Prompt
Copy the records below line for line, without changing anything.

## Begin Available data

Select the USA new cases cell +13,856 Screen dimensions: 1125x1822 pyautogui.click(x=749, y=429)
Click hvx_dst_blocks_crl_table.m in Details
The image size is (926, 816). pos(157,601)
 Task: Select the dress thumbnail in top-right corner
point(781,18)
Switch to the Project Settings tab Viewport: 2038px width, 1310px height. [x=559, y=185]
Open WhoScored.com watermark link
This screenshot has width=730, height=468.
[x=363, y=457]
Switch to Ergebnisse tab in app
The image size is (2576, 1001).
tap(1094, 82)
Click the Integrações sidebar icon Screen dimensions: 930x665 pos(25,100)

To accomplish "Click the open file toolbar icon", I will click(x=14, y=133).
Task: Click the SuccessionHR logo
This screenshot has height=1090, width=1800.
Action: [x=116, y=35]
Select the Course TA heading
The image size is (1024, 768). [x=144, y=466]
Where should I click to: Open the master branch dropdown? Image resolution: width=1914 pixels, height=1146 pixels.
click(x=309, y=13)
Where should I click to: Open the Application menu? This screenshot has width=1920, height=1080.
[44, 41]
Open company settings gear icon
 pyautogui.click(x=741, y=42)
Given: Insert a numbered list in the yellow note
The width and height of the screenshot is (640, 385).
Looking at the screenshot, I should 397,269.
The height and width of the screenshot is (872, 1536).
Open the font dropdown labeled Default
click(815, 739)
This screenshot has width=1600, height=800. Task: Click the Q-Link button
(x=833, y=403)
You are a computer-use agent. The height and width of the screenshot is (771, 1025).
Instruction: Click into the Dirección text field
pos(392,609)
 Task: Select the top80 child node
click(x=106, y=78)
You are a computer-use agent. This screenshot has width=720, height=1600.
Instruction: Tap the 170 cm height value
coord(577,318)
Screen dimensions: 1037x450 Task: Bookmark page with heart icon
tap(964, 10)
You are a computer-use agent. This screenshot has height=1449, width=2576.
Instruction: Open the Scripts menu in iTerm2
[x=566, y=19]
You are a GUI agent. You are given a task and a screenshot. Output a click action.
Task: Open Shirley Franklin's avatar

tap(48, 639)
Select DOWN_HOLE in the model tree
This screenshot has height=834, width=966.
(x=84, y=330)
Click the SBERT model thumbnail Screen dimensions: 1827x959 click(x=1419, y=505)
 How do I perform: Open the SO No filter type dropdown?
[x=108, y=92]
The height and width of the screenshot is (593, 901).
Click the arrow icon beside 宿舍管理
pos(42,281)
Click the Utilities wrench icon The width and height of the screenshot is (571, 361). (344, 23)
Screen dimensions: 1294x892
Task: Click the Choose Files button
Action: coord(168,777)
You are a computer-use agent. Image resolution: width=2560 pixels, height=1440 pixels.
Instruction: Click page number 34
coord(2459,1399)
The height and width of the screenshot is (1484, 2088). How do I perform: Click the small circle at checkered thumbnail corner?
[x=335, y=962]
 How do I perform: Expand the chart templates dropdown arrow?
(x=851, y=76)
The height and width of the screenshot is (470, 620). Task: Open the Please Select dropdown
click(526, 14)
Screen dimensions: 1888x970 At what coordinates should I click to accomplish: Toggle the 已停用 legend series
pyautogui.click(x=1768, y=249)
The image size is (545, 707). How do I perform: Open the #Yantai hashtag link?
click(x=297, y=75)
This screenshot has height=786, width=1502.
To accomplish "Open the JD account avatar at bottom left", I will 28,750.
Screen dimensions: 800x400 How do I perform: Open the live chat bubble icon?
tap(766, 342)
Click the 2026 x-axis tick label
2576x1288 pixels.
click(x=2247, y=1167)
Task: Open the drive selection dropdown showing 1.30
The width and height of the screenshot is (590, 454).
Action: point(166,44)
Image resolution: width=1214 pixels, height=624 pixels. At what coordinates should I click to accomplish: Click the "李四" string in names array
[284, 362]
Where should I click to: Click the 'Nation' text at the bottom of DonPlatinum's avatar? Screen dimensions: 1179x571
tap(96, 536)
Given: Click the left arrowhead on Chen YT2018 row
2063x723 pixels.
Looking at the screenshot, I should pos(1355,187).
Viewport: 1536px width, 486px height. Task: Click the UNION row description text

## End Available data

Response for this exercise
Select the USA new cases cell +13,856 Screen dimensions: 1125x1822 pyautogui.click(x=749, y=429)
Click hvx_dst_blocks_crl_table.m in Details
The image size is (926, 816). pos(157,601)
 Task: Select the dress thumbnail in top-right corner
point(781,18)
Switch to the Project Settings tab Viewport: 2038px width, 1310px height. [x=559, y=185]
Open WhoScored.com watermark link
This screenshot has width=730, height=468.
[x=363, y=457]
Switch to Ergebnisse tab in app
The image size is (2576, 1001).
tap(1094, 82)
Click the Integrações sidebar icon Screen dimensions: 930x665 pos(25,100)

To accomplish "Click the open file toolbar icon", I will click(x=14, y=133).
Task: Click the SuccessionHR logo
This screenshot has height=1090, width=1800.
Action: [x=116, y=35]
Select the Course TA heading
The image size is (1024, 768). [x=144, y=466]
Where should I click to: Open the master branch dropdown? Image resolution: width=1914 pixels, height=1146 pixels.
click(x=309, y=13)
Where should I click to: Open the Application menu? This screenshot has width=1920, height=1080.
[44, 41]
Open company settings gear icon
 pyautogui.click(x=741, y=42)
Given: Insert a numbered list in the yellow note
The width and height of the screenshot is (640, 385).
Looking at the screenshot, I should 397,269.
The height and width of the screenshot is (872, 1536).
Open the font dropdown labeled Default
click(815, 739)
This screenshot has width=1600, height=800. Task: Click the Q-Link button
(x=833, y=403)
You are a computer-use agent. The height and width of the screenshot is (771, 1025).
Instruction: Click into the Dirección text field
pos(392,609)
 Task: Select the top80 child node
click(x=106, y=78)
You are a computer-use agent. This screenshot has width=720, height=1600.
Instruction: Tap the 170 cm height value
coord(577,318)
Screen dimensions: 1037x450 Task: Bookmark page with heart icon
tap(964, 10)
You are a computer-use agent. This screenshot has height=1449, width=2576.
Instruction: Open the Scripts menu in iTerm2
[x=566, y=19]
You are a GUI agent. You are given a task and a screenshot. Output a click action.
Task: Open Shirley Franklin's avatar

tap(48, 639)
Select DOWN_HOLE in the model tree
This screenshot has height=834, width=966.
(x=84, y=330)
Click the SBERT model thumbnail Screen dimensions: 1827x959 click(x=1419, y=505)
 How do I perform: Open the SO No filter type dropdown?
[x=108, y=92]
The height and width of the screenshot is (593, 901).
Click the arrow icon beside 宿舍管理
pos(42,281)
Click the Utilities wrench icon The width and height of the screenshot is (571, 361). (344, 23)
Screen dimensions: 1294x892
Task: Click the Choose Files button
Action: coord(168,777)
You are a computer-use agent. Image resolution: width=2560 pixels, height=1440 pixels.
Instruction: Click page number 34
coord(2459,1399)
The height and width of the screenshot is (1484, 2088). How do I perform: Click the small circle at checkered thumbnail corner?
[x=335, y=962]
 How do I perform: Expand the chart templates dropdown arrow?
(x=851, y=76)
The height and width of the screenshot is (470, 620). Task: Open the Please Select dropdown
click(526, 14)
Screen dimensions: 1888x970 At what coordinates should I click to accomplish: Toggle the 已停用 legend series
pyautogui.click(x=1768, y=249)
The image size is (545, 707). How do I perform: Open the #Yantai hashtag link?
click(x=297, y=75)
This screenshot has height=786, width=1502.
To accomplish "Open the JD account avatar at bottom left", I will 28,750.
Screen dimensions: 800x400 How do I perform: Open the live chat bubble icon?
tap(766, 342)
Click the 2026 x-axis tick label
2576x1288 pixels.
click(x=2247, y=1167)
Task: Open the drive selection dropdown showing 1.30
The width and height of the screenshot is (590, 454).
Action: point(166,44)
Image resolution: width=1214 pixels, height=624 pixels. At what coordinates should I click to accomplish: Click the "李四" string in names array
[284, 362]
Where should I click to: Click the 'Nation' text at the bottom of DonPlatinum's avatar? Screen dimensions: 1179x571
tap(96, 536)
Given: Click the left arrowhead on Chen YT2018 row
2063x723 pixels.
Looking at the screenshot, I should pos(1355,187).
Viewport: 1536px width, 486px height. Task: Click the UNION row description text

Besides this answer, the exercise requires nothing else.